Although FIGS. 1 to 4 show three centering pins 315 and three holes 385 for centering pins, this invention is not limited to this number of pins and holes, but on the contrary extends to all devices comprising at least two centering pins 315 and a number of holes 385 at least equal to the number of centering pins 315, said holes being machined at the same time as the positioning mark 310.

As shown in FIG. 5, during a step 405, the housing 320 and the cover 350 are formed. During a step 410, the radiating element 330 is machined and, without removal, the notch 310 and the holes 385 for pins 315 are formed. During a step 415, the frame of the optical assembly 335 is machined.

During a step 420, the pins 315 are positioned in the holes 385, the lens 365 is positioned in the frame of the optical assembly 335 and this frame is positioned on the pins 315. Then, the screws 340 are fitted to clamp the frame of the optical assembly 335 onto the radiating element 330.

During a step 425, the laser 345 is positioned accurately relative to the notch 310. This positioning is preferably performed using a stereoscopic microscope, a microscope or by means of an automatic mounting machine's shape recognition software.

During a step 430, the other parts shown in FIGS. 1, 3 and 4 are assembled.

This invention applies, in particular, to enclosing laser radiation from a quantum cascade laser within a housing.
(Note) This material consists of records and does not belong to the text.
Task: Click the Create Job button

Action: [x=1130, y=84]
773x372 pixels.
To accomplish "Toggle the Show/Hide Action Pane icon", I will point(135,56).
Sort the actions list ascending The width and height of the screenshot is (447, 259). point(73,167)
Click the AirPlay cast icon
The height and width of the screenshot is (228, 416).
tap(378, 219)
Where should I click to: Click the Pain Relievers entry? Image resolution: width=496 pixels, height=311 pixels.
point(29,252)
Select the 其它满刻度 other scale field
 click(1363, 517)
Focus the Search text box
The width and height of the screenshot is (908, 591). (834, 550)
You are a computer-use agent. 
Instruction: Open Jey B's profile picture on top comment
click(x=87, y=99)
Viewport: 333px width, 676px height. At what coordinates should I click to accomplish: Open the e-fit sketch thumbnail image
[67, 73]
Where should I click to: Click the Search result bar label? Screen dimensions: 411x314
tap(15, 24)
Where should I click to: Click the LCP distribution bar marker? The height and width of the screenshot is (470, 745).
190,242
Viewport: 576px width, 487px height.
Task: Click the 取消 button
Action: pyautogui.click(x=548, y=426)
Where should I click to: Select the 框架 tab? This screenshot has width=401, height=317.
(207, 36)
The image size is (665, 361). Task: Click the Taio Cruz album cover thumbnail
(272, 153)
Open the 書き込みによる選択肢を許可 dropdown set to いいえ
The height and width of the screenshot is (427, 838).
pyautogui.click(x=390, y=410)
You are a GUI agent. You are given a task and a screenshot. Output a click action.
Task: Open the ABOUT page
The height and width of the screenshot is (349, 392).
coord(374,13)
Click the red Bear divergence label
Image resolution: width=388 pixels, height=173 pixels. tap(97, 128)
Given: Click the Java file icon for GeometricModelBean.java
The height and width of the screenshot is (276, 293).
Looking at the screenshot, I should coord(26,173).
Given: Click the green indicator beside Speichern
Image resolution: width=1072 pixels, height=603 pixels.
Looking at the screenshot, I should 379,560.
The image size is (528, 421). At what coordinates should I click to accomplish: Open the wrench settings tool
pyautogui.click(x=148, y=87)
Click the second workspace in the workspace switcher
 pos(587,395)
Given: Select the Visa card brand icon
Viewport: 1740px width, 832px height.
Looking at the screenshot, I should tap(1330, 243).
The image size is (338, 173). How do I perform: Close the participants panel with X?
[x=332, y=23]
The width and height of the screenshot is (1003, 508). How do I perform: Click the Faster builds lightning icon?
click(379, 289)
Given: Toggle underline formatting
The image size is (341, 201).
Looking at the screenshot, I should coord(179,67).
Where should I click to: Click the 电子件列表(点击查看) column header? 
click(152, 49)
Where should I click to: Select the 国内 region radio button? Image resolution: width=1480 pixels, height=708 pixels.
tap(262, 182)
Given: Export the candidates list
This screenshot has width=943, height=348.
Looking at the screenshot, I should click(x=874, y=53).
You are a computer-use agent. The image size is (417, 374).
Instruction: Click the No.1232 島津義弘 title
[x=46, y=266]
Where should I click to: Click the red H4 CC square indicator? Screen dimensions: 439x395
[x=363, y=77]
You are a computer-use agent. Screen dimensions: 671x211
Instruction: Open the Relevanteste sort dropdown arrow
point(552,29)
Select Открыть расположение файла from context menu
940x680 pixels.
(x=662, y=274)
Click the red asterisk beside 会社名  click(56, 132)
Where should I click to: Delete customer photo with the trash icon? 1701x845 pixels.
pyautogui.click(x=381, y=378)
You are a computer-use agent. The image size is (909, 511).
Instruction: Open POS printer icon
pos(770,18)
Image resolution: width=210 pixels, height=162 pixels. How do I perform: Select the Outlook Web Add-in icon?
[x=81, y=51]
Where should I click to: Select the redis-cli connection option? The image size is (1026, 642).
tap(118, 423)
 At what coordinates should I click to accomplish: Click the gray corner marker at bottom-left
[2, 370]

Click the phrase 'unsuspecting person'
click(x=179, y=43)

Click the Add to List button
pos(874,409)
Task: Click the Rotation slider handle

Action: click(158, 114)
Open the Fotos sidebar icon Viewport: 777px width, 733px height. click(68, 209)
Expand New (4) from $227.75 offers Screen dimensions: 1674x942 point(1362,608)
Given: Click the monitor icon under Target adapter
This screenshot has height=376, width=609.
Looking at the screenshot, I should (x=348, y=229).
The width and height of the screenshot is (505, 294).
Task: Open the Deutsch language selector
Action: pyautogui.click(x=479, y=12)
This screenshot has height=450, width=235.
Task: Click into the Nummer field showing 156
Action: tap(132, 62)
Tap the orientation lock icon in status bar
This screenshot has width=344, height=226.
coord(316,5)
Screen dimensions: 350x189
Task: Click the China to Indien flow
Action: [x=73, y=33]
In particular, this housing can be used in association with a photo-acoustic or direct absorption spectrometer for detecting traces of gas.

Claims

1-11. (canceled)

12. Device for emitting a laser beam, comprising in a housing: an emitter component for emitting a laser beam and mounted on a base;at least one collimating lens;a heat-dissipating component for dissipating the heat produced by a laser of the laser emitting component and securing the base of the emitter component, the heat-dissipating component having a positioning mark and at least three holes for centering pins machined together with the positioning mark; anda lens mounting for holding said at least one collimating lens in front of the emitting component, the lens mounting being positioned relative to the heat-dissipating component by at least three centering pins positioned in the holes of the heat-dissipating component.

13. Device according to claim 12, wherein the lens mounting comprises two lateral notches and a central through-aperture, the lateral notches and the central through-aperture being positioned to allow passage of said at least three centering pins inserted into the holes for centering pins.

14. Device according to claim 13, wherein the lateral notches are oriented perpendicular to the through-aperture.

15. Device according to claim 14, wherein the lateral notches are delimited by flexible tabs of the lens mounting.

16. Device according to claim 13, wherein the lateral notches are delimited by flexible tabs of the lens mounting.

17. Device according to claim 12, wherein the emitter component is arranged parallel to a support surface of the housing.

18. Device according to claim 12, wherein the housing comprises an external outlet for conductive linking with connectors of the emitter component inside the housing.

19. Device according to claim 12, wherein the emitter component is a quantum cascade laser.

20. Device according to claim 12, wherein the housing comprises a Peltier-effect cooling component.

21. Device according to claim 12, wherein the positioning mark is a notch.

22. Device for spectroscopic gas analysis, comprising a device for emitting a laser beam according to claim 12 and a cell containing a gas to be analyzed, said cell being traversed by said laser beam.

23. Method of manufacturing a device for emitting a laser beam, comprising the steps of: simultaneously machining a positioning mark and at least three holes for centering pins on a heat-dissipating component;assembling an emitter component emitting a laser beam on the surface of the heat-dissipating component bearing said positioning mark;assembling at least one collimating lens in a lens mounting suitable for holding said at least one collimating lens in front of the emitter component; andpositioning said lens mounting relative to the heat-dissipating component by at least three centering pins mounted in said at least three holes.